Betreft: Antwoorden van Dr. U. Rosenthal, Minister van Buitenlandse Zaken op
vragen van de leden Ormel en Ten Broeke over de veroordeling van
Papoea’s in Indonesië.
 
 
Vraag 1
Kent u het bericht “Papoea’s in cel voor hijsen vlag”? 1)
Antwoord
Ja.
 
Vraag 2
Klopt de constatering dat deze mannen slechts zijn veroordeeld op basis van het
leiding geven aan een vreedzame mars? Wat is uw oordeel over dit vonnis?
Antwoord
De vijf mannen zijn veroordeeld vanwege het uitroepen van de onafhankelijkheid
van Papua tijdens de afsluiting van het derde Papua Congres op 19 oktober 2011.
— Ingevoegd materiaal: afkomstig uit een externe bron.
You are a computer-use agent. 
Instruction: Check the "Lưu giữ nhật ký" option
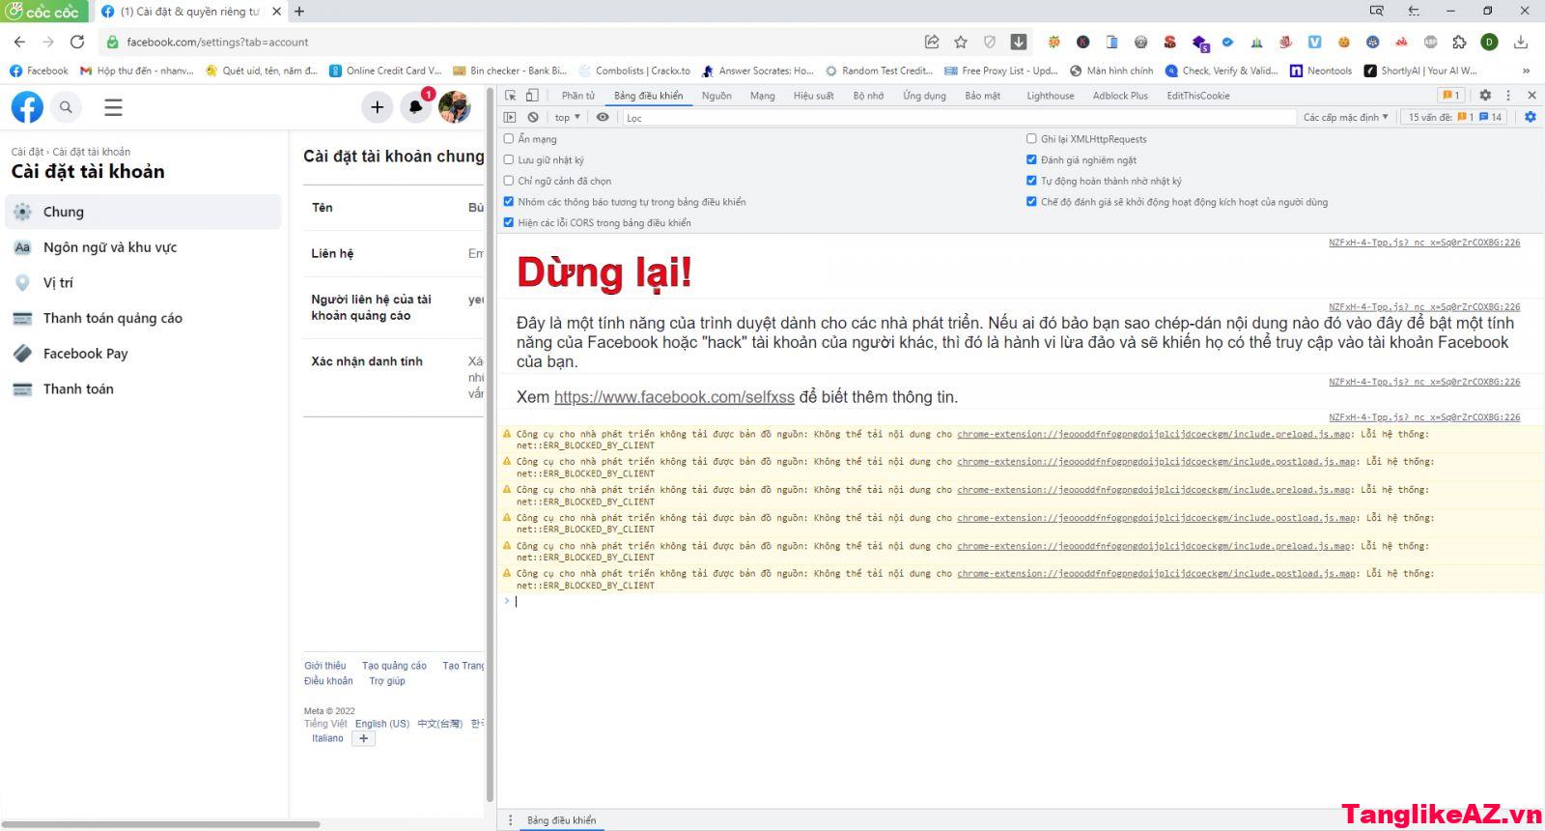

Uit het vonnis blijkt dat de door hen voorgelezen verklaring wordt beschouwd als
een poging tot hoogverraad, omdat deze gericht is op ondermijning van de
territoriale integriteit van de republiek Indonesië.
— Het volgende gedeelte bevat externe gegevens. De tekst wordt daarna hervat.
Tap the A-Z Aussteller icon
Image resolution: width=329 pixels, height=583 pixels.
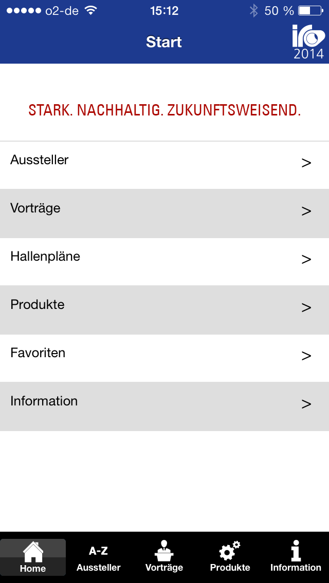pyautogui.click(x=98, y=551)
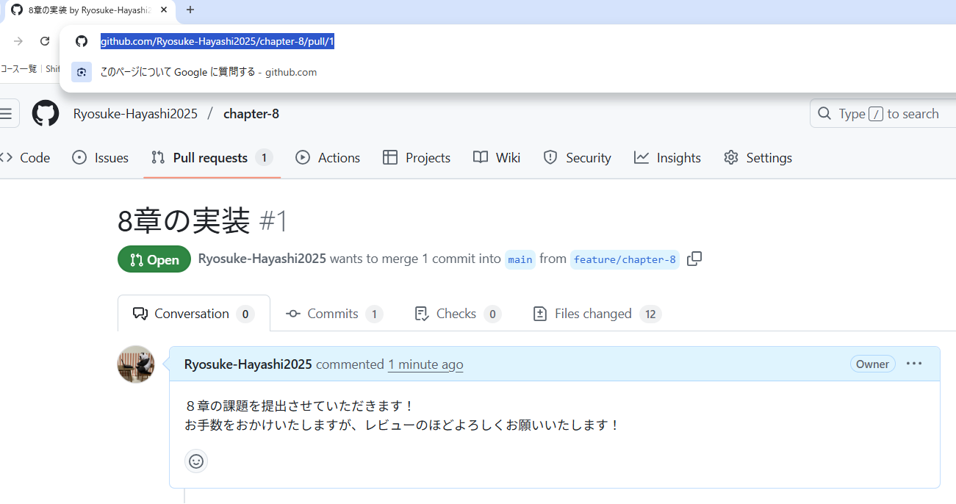Expand the Commits tab of the pull request
The height and width of the screenshot is (504, 956).
[x=332, y=313]
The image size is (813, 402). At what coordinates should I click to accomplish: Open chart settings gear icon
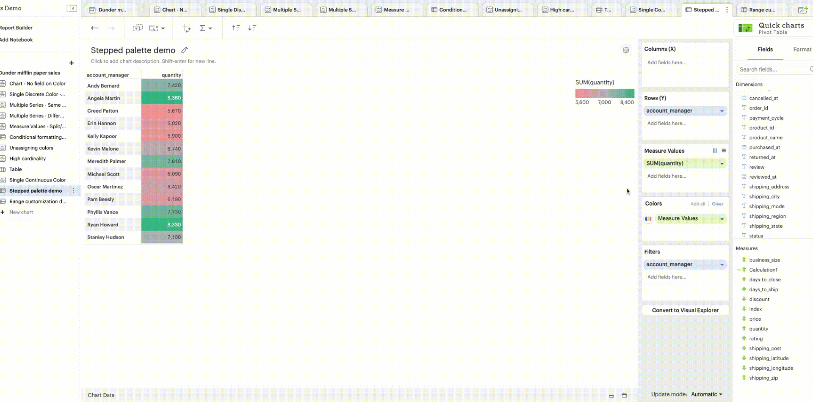tap(626, 50)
Op maandag 19 maart jl. heeft de verdediging hoger beroep aangetekend omdat
het Openbaar Ministerie onvoldoende zou hebben aangetoond dat het om
hoogverraad gaat. Ik wacht de uitspraak in hoger beroep af.
 
Vraag 3
Hoe beoordeelt u het feit dat de Indonesische autoriteiten, ondanks herhaaldelijk
internationaal protest, nog steeds hoge straffen opleggen aan vreedzame
demonstranten? Welke mogelijkheden zult u benutten om deze trend te
doorbreken?
Antwoord
Zoals ook in mijn brief aan uw Kamer is gemeld (Tweede Kamer, vergaderjaar
2011-2012, 32 735, nr. 41), spreekt Nederland in contacten met de Indonesische
regering, zowel bilateraal als in EU-verband, herhaaldelijk zijn bezorgdheid uit
over de hoge straffen die worden opgelegd aan vreedzame demonstranten voor
het tonen van de “morgenstervlag’.
 
Vraag 4
Bent u bereid u er voor in te spannen dat de veroordeelden hun straf in Papoea
mogen uitzitten, zodat familiebezoek mogelijk blijft? Zo nee, waarom niet?
Antwoord
Het hoger beroep is bij de rechtbank in Jayapura ingediend. Voorlopig blijven
betrokkenen daarom in elk geval gedetineerd in Jayapura.
 
Vraag 5
Deelt u de mening dat de trage implementatie van de Speciale Autonomiewet een
belangrijke oorzaak is voor deze terugkerende protesten? Zo nee, waarom niet?
Antwoord
Ja. Daarnaast spelen de sociaal-economische situatie en spanningen binnen de
Papua gemeenschap een rol.
 
Vraag 6
Hoe staat het met de versnelde implementatie van de Speciale Autonomiewet,
waarvoor de coördinatie-eenheid UP4B werd opgericht? Op welke manier heeft u
die proces ondersteund en zult u dit proces ondersteunen, zoals eerder door u
toegezegd? 2)
Antwoord
Begin 2012 zijn kantoren van UP4B geopend in Jayapura en in Manokwari. Met
voorlichtings- en coördinatieactiviteiten beoogt de eenheid de komende periode
afspraken te maken om ontwikkelingsprocessen te versnellen. De Nederlandse
ambassadeur heeft in Papua en West-Papua hierover uitgebreid gesproken met
het hoofd van de UP4B-eenheid en andere betrokken partijen. Daarbij is
aangegeven dat Nederland zal bekijken of het ondersteuning kan verlenen aan
programma’s in Papua, bijvoorbeeld aan community policing.